Hitting the wall – and how to get through it. 

In the last week many of the leaders we work with have described just how weary they are getting. Unfamiliar work routines, long hours in front of a screen and continuing uncertainty about the future, all take their toll. A few weeks back we used the phrase ‘a marathon not a sprint’ to describe the challenges leaders were facing – but the marathon analogy, although helpful, doesn’t always work. So, what does it mean in week 6 of lockdown to feel like you’re ‘hitting the wall’?

Running out of energy – and how to refuel

Running a marathon is shockingly hard. Runners often report that about 20 miles in, their bodies start shutting down. The glycogen in their muscles is used up, basically there’s nothing left in the tank and they have to refuel. But what we are all facing today is not a marathon with a clear finish line. It is a leadership challenge of unknown duration – and uncertain destination. What is also clear is that without refuelling yourself as you go through these weeks of lockdown, you will run out of energy.
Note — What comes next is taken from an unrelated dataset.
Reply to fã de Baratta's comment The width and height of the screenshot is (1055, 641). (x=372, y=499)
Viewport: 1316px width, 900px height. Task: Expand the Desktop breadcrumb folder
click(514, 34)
So, if it feels like you are hitting the wall, what can you do to refuel? And who will get you to the nearest refuelling station if you need help?

  • Do whatever it is that rebuilds energy for you. Take time out for exercise, sleep, listening to music, cooking or reading – do this before you hit the wall.
  • And then work out how you can build regular refuelling stops into your routine and, just as importantly, into the new routines that you are building with your team. Perhaps we could get back to weekends with a different rhythm and more time for recreation!
  • Make sure that you have a deputy to share the load – and that members of your team have a nominated deputy to share their load too.
  • Check that you are moving away from exclusively reacting to events, refocus a portion of your time for reflection and looking ahead.
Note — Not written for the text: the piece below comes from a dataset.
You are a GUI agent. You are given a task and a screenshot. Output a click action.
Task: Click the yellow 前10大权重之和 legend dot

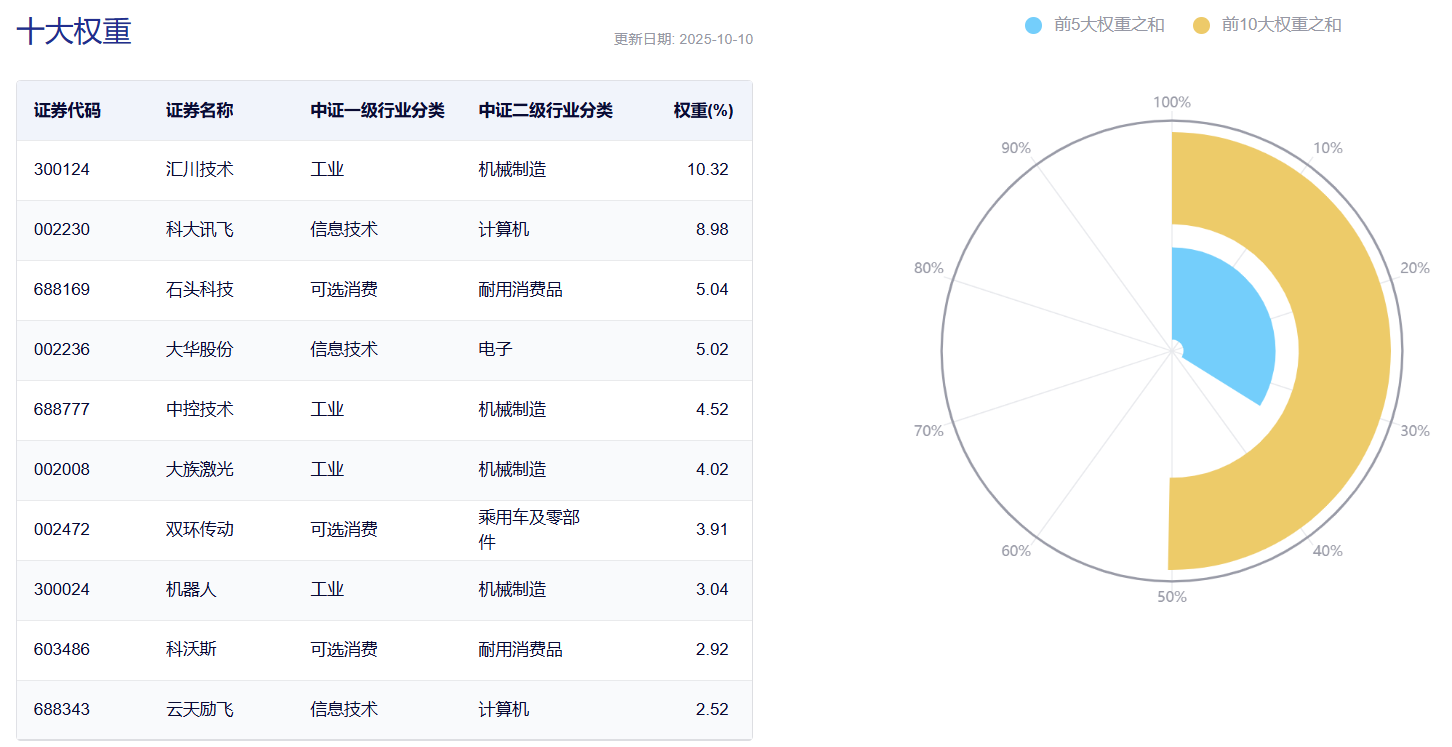point(1201,25)
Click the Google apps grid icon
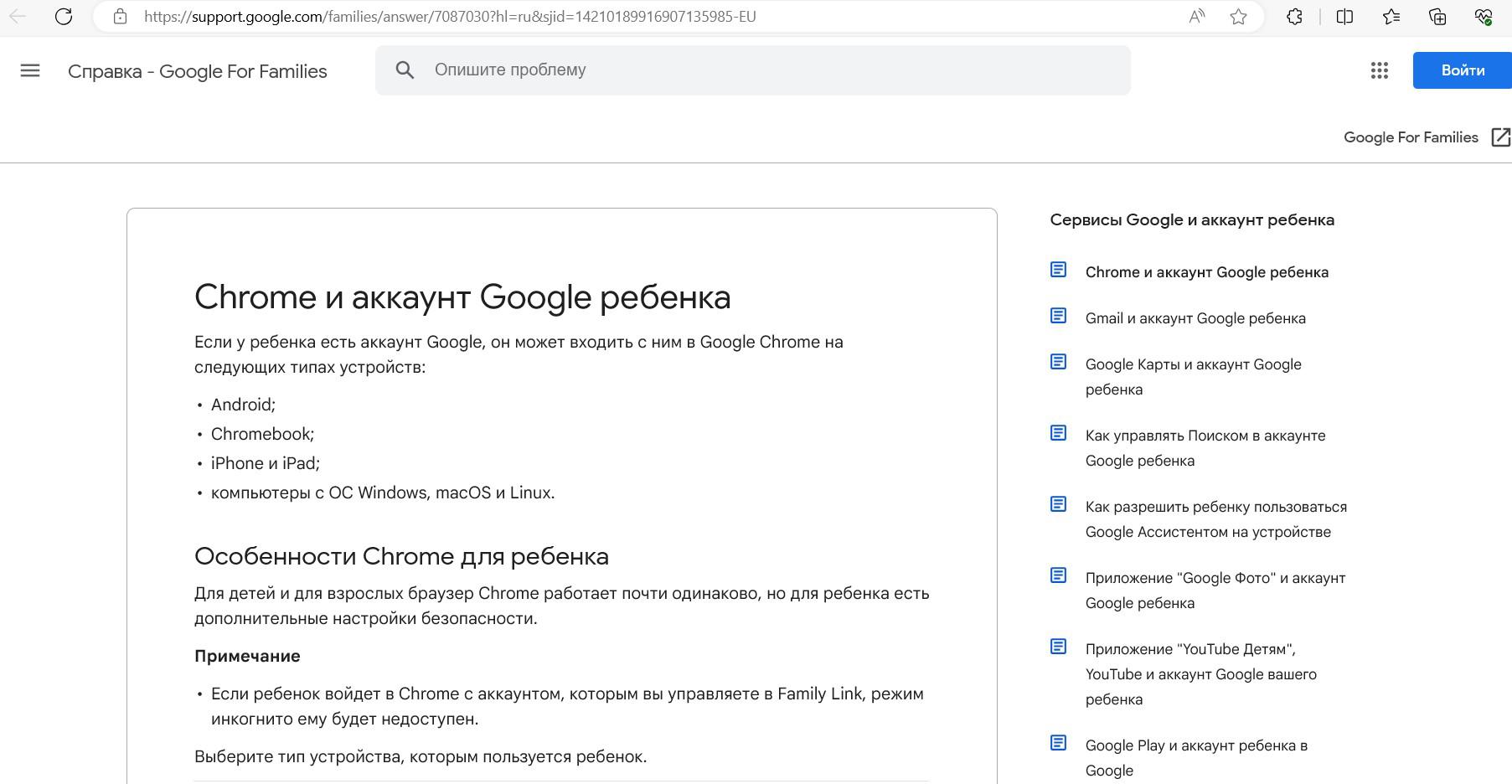 (x=1379, y=71)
 Maintaining motivation – for yourself and others

At this point in this pandemic where there is no end in sight, maintaining motivation for yourself and your team is just as important as maintaining energy. Unlike a marathon, there are no mile markers to celebrate how far you’ve gone and help you to prepare for how far you’ve still got to go. Without signs of progress motivation can drain away, but you can create some markers of your own.
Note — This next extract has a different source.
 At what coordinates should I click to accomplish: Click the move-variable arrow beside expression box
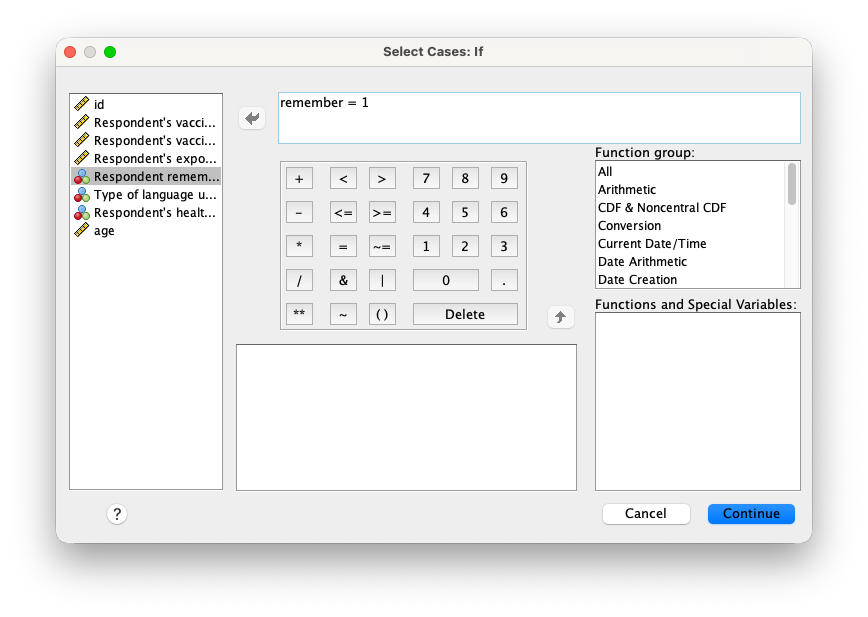point(252,118)
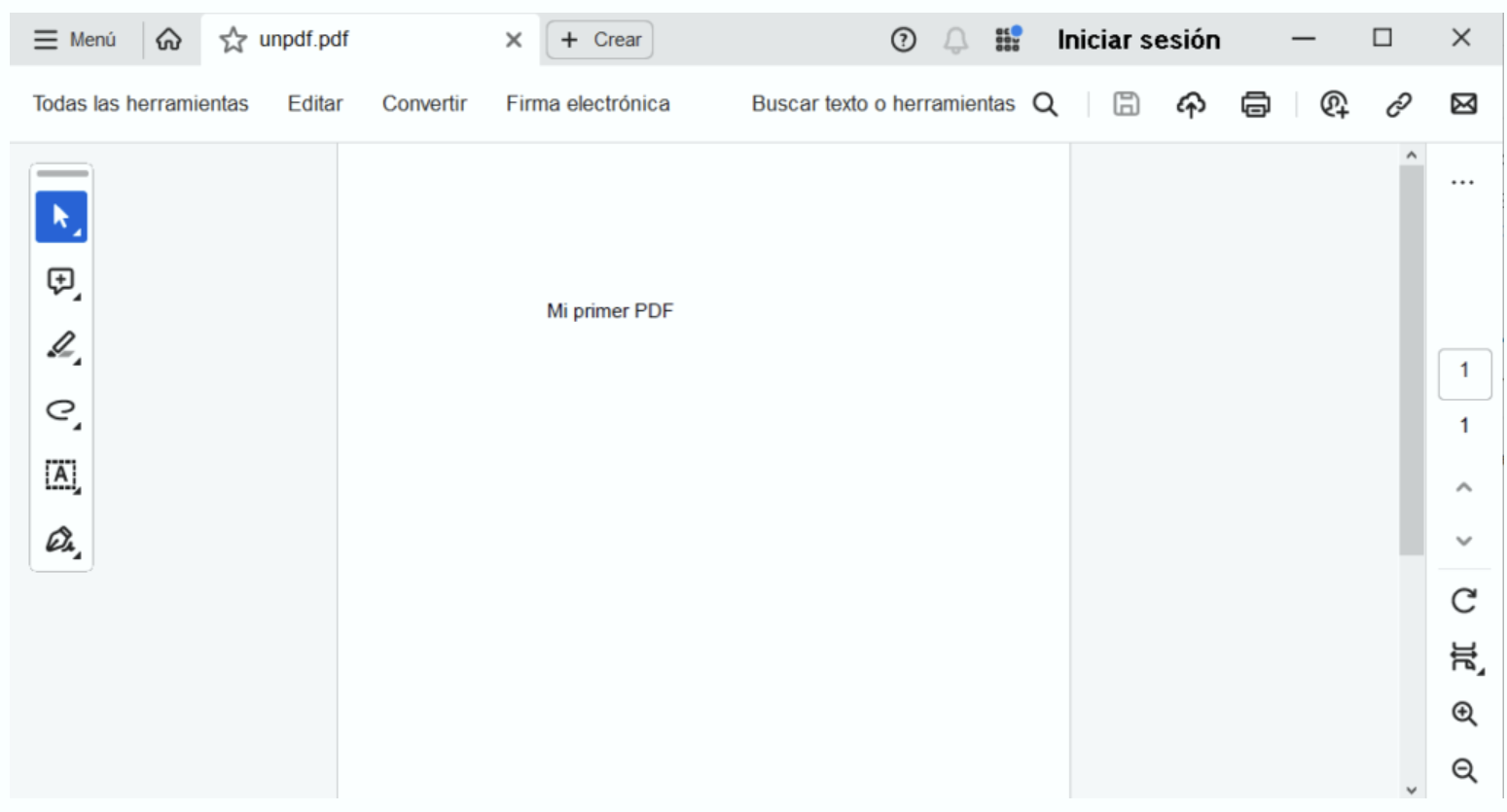Choose the highlighter pen tool
The width and height of the screenshot is (1507, 812).
click(60, 346)
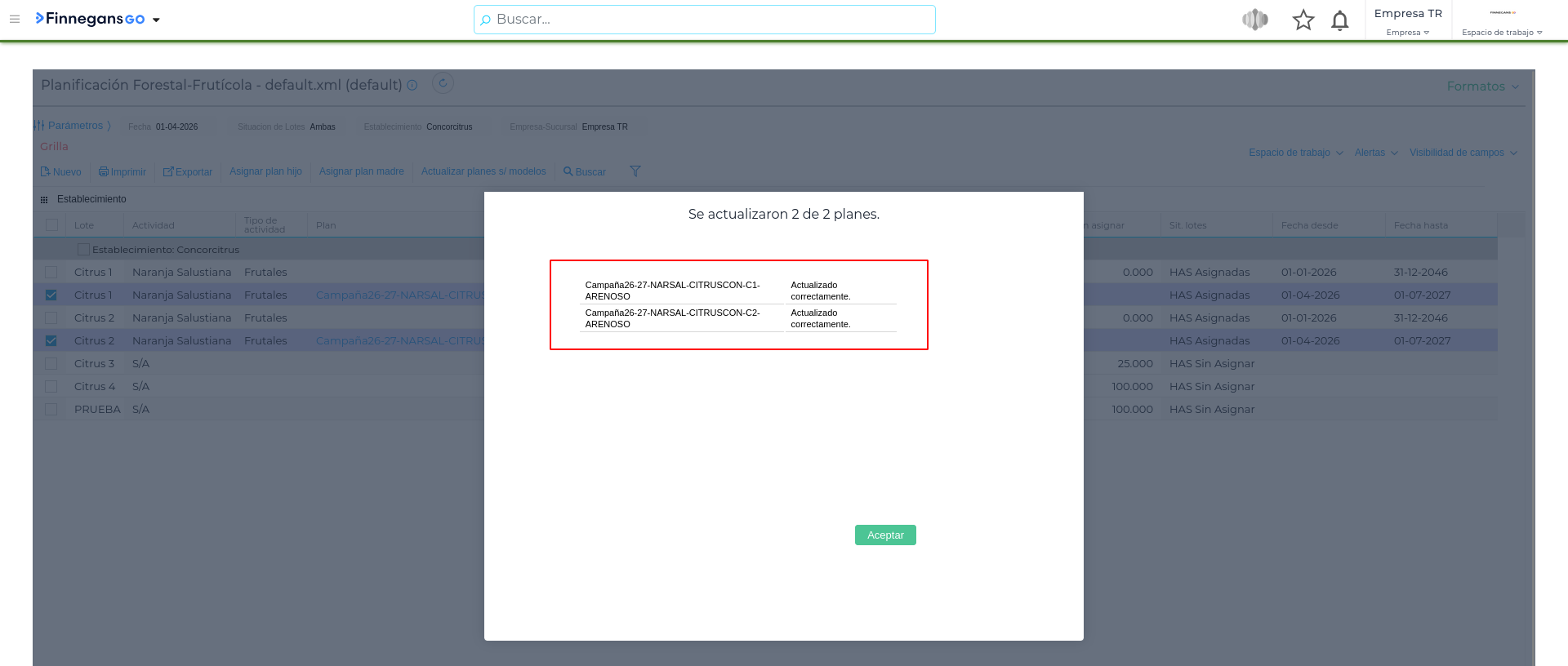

  • Set short-term, weekly objectives with your team, that have both operational components and elements that build new tools or team infrastructure.  This will give you something to look back on and to celebrate – while also showing the team progress week on week
  • Cheerleading, or unfounded optimism does NOT work as lasting motivation, but confident action does. Taking small and visible leadership steps into new ways of working will help others to do likewise.
  • You may not be able to give your team a sense of what the future will look like, but you probably can be confident of some of the skills, resources, and tools that will be useful to you all during this extended transition period and beyond.
  • Encourage people to use their current skills and learn new ones in the service of the team. This is a great way to build motivation and well-being.
  • And no-one has to do this on their own. Set up cross-team groups where people can share what they’ve learned in the last week, and work on challenges together. This can have the additional benefit of building new relationships as well as building new tools that are useful to the team today and might have lasting value to the organisation in future.